Crowdsource the right nursing home for a loved one? It’s a thing

Liz Seegert

About Liz Seegert

Liz Seegert (@lseegert), is AHCJ’s topic editor on aging. Her work has appeared in NextAvenue.com, Journal of Active Aging, Cancer Today, Kaiser Health News, the Connecticut Health I-Team and other outlets. She is a senior fellow at the Center for Health Policy and Media Engagement at George Washington University and co-produces the HealthCetera podcast.

Photo: Brian Walker via Flickr

Caregivers seeking a long-term facility for their loved ones often have little idea about how to evaluate certain issues that can’t be easily quantified. Are the aides kind and attentive? Do residents easily make friends? Are calls and queries handled promptly and efficiently? Will Mom or Dad really be OK?

Enter crowdsourcing. Just as they would for restaurants, movies, or vacation spots, more consumers are turning to review sites such as Yelp for the skinny on many intangible aspects of nursing home care that government databases leave out. “Yelp for Nursing Homes” has been gaining in popularity over the past few years. However, there haven’t been any studies to examine what consumers say in these reviews.

These crowdsourced reviews tend to focus more on staff attitudes, staff responsiveness and the physical facility itself than government review sites do, according to a study by researchers at the University of Southern California’s Leonard Davis School of Gerontology. Analyzing themes addressed in these reviews could help improve patient-centered nursing home care.

“Yelp reviewers are looking at different aspects of care than the government reviews,” said Anna Rahman, an assistant research professor at the school. “People want to know: How homey is it? How nice is it inside?”

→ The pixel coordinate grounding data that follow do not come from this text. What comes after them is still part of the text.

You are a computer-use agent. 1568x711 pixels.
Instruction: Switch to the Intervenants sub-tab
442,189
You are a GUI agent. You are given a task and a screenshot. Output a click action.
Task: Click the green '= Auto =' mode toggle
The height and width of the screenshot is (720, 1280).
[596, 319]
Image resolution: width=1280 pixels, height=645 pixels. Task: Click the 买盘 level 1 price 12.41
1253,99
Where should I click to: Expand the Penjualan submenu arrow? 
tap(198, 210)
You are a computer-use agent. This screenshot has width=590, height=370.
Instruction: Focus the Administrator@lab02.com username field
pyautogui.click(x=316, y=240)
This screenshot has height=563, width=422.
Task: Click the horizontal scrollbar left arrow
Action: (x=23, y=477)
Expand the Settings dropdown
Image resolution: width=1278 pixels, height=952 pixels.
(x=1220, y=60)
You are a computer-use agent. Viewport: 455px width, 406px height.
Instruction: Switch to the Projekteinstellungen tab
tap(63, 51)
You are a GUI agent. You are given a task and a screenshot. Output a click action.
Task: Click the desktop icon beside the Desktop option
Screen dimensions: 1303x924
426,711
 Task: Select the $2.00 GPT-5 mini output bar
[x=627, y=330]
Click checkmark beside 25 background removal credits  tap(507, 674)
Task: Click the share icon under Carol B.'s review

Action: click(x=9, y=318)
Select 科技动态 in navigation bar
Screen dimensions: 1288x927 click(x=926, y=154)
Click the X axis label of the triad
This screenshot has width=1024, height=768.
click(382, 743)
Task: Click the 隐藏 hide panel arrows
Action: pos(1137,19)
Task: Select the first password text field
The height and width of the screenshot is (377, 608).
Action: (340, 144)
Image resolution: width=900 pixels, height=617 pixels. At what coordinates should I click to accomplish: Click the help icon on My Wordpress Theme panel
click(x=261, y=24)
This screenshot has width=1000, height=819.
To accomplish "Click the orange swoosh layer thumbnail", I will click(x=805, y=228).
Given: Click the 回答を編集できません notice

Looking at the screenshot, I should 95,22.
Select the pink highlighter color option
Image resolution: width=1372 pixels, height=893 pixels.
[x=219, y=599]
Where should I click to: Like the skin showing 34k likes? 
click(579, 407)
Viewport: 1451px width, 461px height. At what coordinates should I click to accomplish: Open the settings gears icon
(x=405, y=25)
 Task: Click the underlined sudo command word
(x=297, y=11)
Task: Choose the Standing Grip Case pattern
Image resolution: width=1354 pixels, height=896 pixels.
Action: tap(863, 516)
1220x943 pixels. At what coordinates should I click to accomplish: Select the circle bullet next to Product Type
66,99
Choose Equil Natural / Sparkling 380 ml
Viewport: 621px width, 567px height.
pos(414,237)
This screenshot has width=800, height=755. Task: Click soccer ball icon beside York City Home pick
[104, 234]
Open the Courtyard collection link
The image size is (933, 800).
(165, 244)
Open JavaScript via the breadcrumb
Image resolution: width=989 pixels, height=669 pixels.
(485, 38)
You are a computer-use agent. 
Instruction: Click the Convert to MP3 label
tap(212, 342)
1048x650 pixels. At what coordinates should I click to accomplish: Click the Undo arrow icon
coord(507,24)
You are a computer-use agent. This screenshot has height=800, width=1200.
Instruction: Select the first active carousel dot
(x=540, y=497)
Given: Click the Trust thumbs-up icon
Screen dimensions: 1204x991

Accurately interpreting the various data from CMS’ Nursing Home Compare or Pro Publica’s Nursing Home Inspect can be difficult, and often overwhelming for the average caregiver. Also, measures such as nursing home star ratings can be unreliable because they don’t paint a full picture, as AHCJ previously reported. Families instead rely on word of mouth, clinician recommendations, or a “gut” feeling during an initial visit. That can leave lots of room for doubt, especially for those who are unfamiliar with the health system or its jargon. But Yelp? That’s a familiar and comfortable tool for millions.

Rahman and a team of researchers evaluated 264 Yelp reviews of California facilities, grouping reviews them into five categories: the quality of staff care and staffing, physical building and setting, resident safety and security, clinical care quality and financial issues. They used data collected in 2014 by the California Office of Statewide Health Planning and Development for a geographically diverse sample of 51 skilled nursing facilities, small and large, that had been rated on both the CMS site and Yelp. Small facilities averaged 58 beds while large ones had about 116 beds.

The analyses confirmed earlier research showing that Yelp reviewers tend to focus on subjective experiences of health care, such as the reviewer’s personal assessment of staff attitudes, physical setting and the cost of care. Yelp reviews of hospitals do a commendable job in ranking them by what matters to patients and families, as one STAT article found.

The USC gerontologists noted that such aspects of nursing homes are not rated on Nursing Home Compare. Instead, the federal site focuses on clinical issues such as infections and the use of restraints for some patients.

Overall, Yelp reviewers were less favorable towards many nursing homes than government sources. Just over 53 percent of the Yelp reviewers posted comments about staff attitude and caring. About 29 percent posted comments about staff responsiveness. Twenty-five percent discussed matters with cleanliness. Nearly 14 percent rated issues with meals.

“Yelp is not focused on the clinical aspects of care, such as how often are staff turning residents with pressure sores, and did patients get their pneumonia shot or the flu shot,” Rahman said. “We found that what is most important clinically to Yelp reviewers is whether their loved one got better.”

Nearly 15 percent of the Yelp reviews mentioned whether their loved one’s condition improved or worsened while at a particular facility.

This was a small study and focused only on facilities in California. But it points to how reliant family and patients are becoming on the collective wisdom of virtual strangers that address qualitative, but significant aspects of care for families and patients. It also confirms that when searching for nursing homes, hospitals or other care needs, crowdsourced data can be as influential for some people as more traditional data points. Researchers emphasized the importance of turning to multiple sources to make a well-informed decision about nursing home care.

For their own reporting, journalists may want to peruse Yelp or other crowdsourced sites for consumer feedback about local nursing homes. How do they compare with CMS ratings? Talk to some of the reviewers and find out what may be going on day-to-day.